Catherine Machalaba, a doctoral student at CUNY SPH, recently attended the American Public Health Association’s (APHA) Annual Meeting, held November 4-8, in Atlanta, Georgia. Machalaba’s participation in the Annual Meeting was sponsored in part by the CUNY SPH Dean’s Award, which helps students defray the costs associated with attending and presenting at professional conferences. Below, Catherine reflects on her experience attending the APHA Annual Meeting this year.
As I celebrated my fifth year of membership with the American Public Health Association I looked forward to attending the APHA Annual Meeting in Atlanta, which was held earlier this month. This year proved to be the best yet because of the generous support and collaboration of the CUNY Graduate School of Public Health and Health Policy (CUNY SPH), which encouraged me to engage fully in the Association and the important and challenging issues it is committed to taking on.
As Chair of the Veterinary Public Health Special Primary Interest Group I had the opportunity to attend APHA’s Intersectional Council and Governing Council meetings for the first time. Many of APHA’s priority areas (e.g. climate change, the opioid epidemic) cut across facets of public health, and I was encouraged by the genuine interest of different APHA components to find meaningful ways to work together to promote the healthiest nation and generation. I was also impressed by the transparency that the Governing Council operates with, using a democratic voting process with ample opportunities for APHA component representatives to share perspectives. It was exciting to see the Council vote on items including proposals to amend the Association’s bylaws, election of APHA leaders, and selection of the 2019 meeting theme!

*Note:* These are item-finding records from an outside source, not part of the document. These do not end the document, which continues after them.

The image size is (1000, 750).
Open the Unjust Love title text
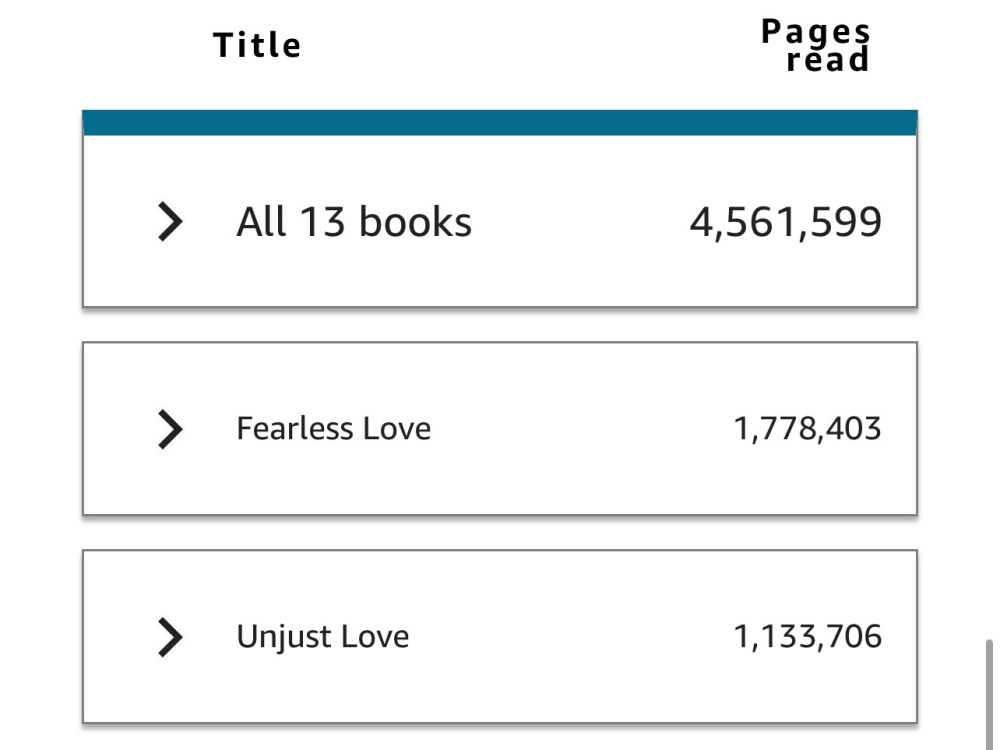[323, 636]
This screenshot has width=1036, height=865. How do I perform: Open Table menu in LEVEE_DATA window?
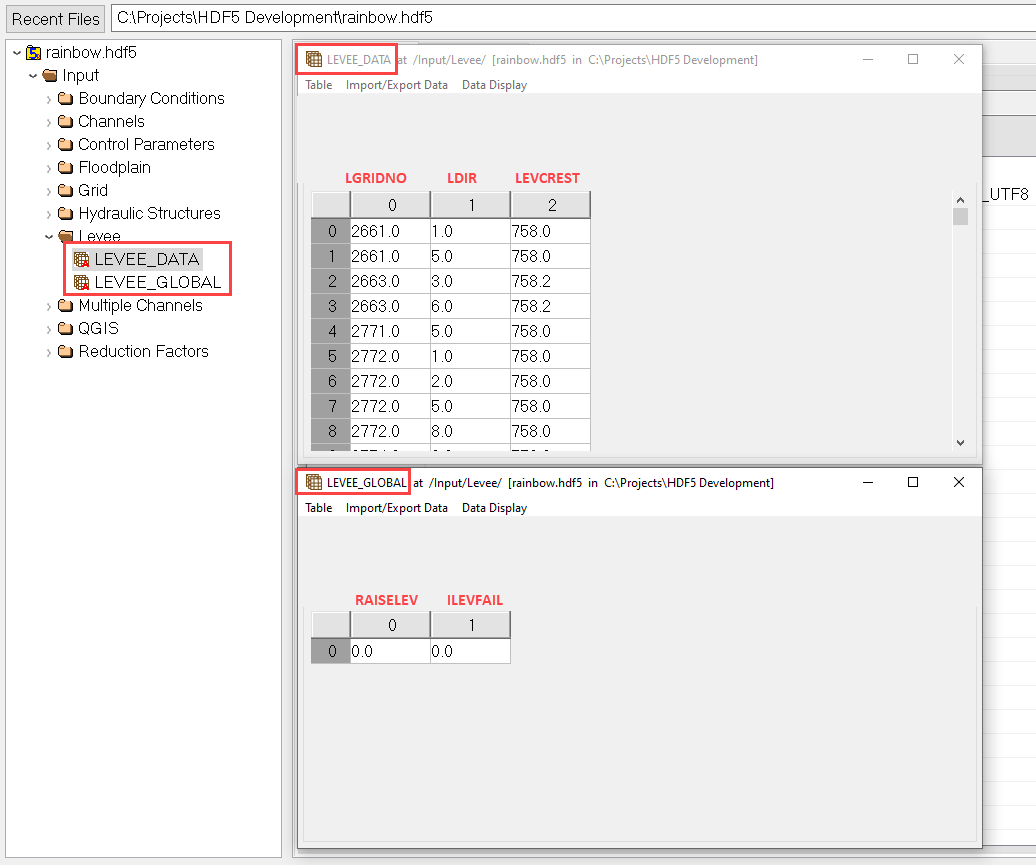coord(318,85)
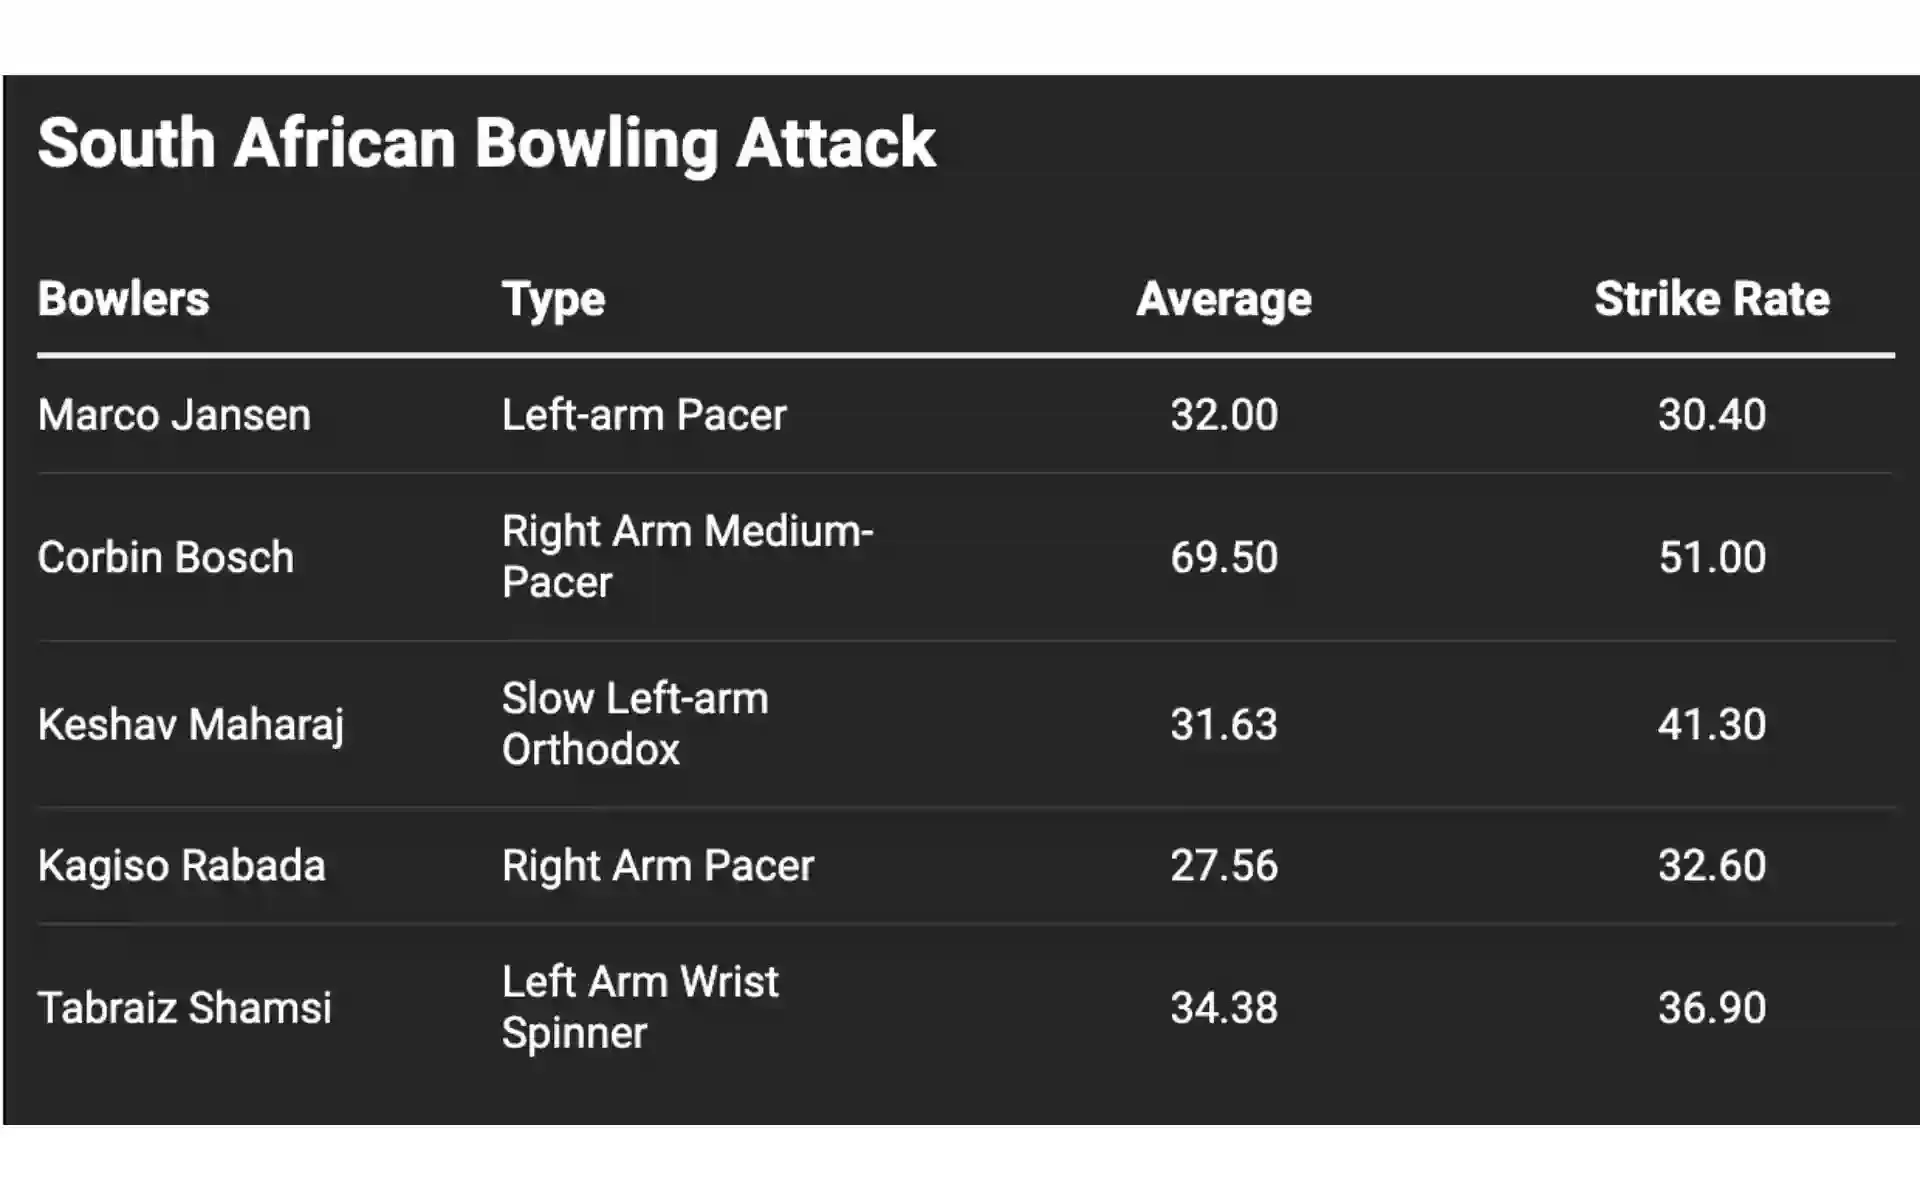Select the Keshav Maharaj name cell

point(190,724)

Beyond learning through the amazing scientific sessions, I was honored to present on my work with partners from CUNY, EcoHealth Alliance and the World Bank on the Economics of One Health, as well as organize a special session on the environmental dimensions of vector-borne disease. However, the highlight of the meeting was presenting the policy statement “Advancing a ‘One Health’ Approach to Promote Health at the Human-Animal-Environment Interface” at the Joint Policy Committee hearing. Professor Elizabeth Geltman, and I developed the policy together over the past year to reinforce opportunities for the public health community to collaborate with other sectors to inform upstream disease prevention and health security. Policy statements provide the evidence base for APHA’s scope and action steps to engage policy makers and public health partners. I don’t think I’ve ever been as excited as when my policy statement was endorsed by several Sections and approved by the Governing Council!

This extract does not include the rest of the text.